Robert Plomin (Author, American Psychologist and behavioral geneticist.)
As a psychologist and clinical geneticist, Robert Plomin seems well suited to explain how understanding of DNA has the potential of mitigating (possibly curing) many human psychological maladies.

The scientific community notes that 70% of human variability is based on genetic differences among people.
With a perfect picture of a person’s DNA, there is potential for reducing human mental disorders. However, Plomin’s argument seems weakened by his research and experience.
Plomin has spent a great deal of his life researching DNA and genetic inheritance.

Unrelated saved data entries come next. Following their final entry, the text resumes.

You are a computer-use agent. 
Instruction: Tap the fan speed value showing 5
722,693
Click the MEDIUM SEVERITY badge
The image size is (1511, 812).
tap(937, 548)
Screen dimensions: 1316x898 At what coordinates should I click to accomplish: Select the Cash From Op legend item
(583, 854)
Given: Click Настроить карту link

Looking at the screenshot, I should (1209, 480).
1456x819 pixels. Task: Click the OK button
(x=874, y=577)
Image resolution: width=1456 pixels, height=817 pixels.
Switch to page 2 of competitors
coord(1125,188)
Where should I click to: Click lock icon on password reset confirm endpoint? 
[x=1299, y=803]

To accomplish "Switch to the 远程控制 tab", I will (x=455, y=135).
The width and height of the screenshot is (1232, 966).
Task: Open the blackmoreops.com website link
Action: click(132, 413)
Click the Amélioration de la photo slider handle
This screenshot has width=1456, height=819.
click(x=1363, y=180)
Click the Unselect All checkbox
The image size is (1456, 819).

What “Blueprint” reveals is how much progress has been made but, at the same time, how far science must advance to clearly understand what the other 30% of human experience has to do with who we are, how we think, and why we act as we do.
Plomin acknowledges there are different patterns of genetic inheritance. These patterns show susceptible psychological maladies and other genetic anomalies that cause Huntington disease, Marfan syndrome, cystic fibrosis, sickle cell disease, hemophilia, and others. The inheritance patterns suggest those diseases are probabilities, not certainties.

Plomin acknowledges DNA analysis remains too complex for precise understanding of the correlation between cause and effect. Without precise understanding of genetic manipulation there will be unintended consequence, ranging from disability to death. Further, there is the ethics of gene splicing that implies creation of a utopian society.
Who would have the right to determine another’s role in society? Whether as a philosopher king envisioned in Plato’s “…Republic”, or an Aryan race envisioned by Hitler, genetic manipulation opens a door to predetermined roles for human beings. Who will make these decisions? Is a planned society a good thing? Does a human being want to be classified as a worker, a leader, a thinker, a doer because someone suggests society needs those classifications?


Listening to “Blueprint” leaves little doubt that understanding DNA is important. What is in doubt is how that understanding is used. Humanity has survived an estimated five or six million years. To date, human survival has been based on random modifications of DNA and life experience.

Maybe genetics offer the next stage in human survival, but abandoning natural selection carries risks based on human thought and action rather than natural selection. Should science open Pandora’s box?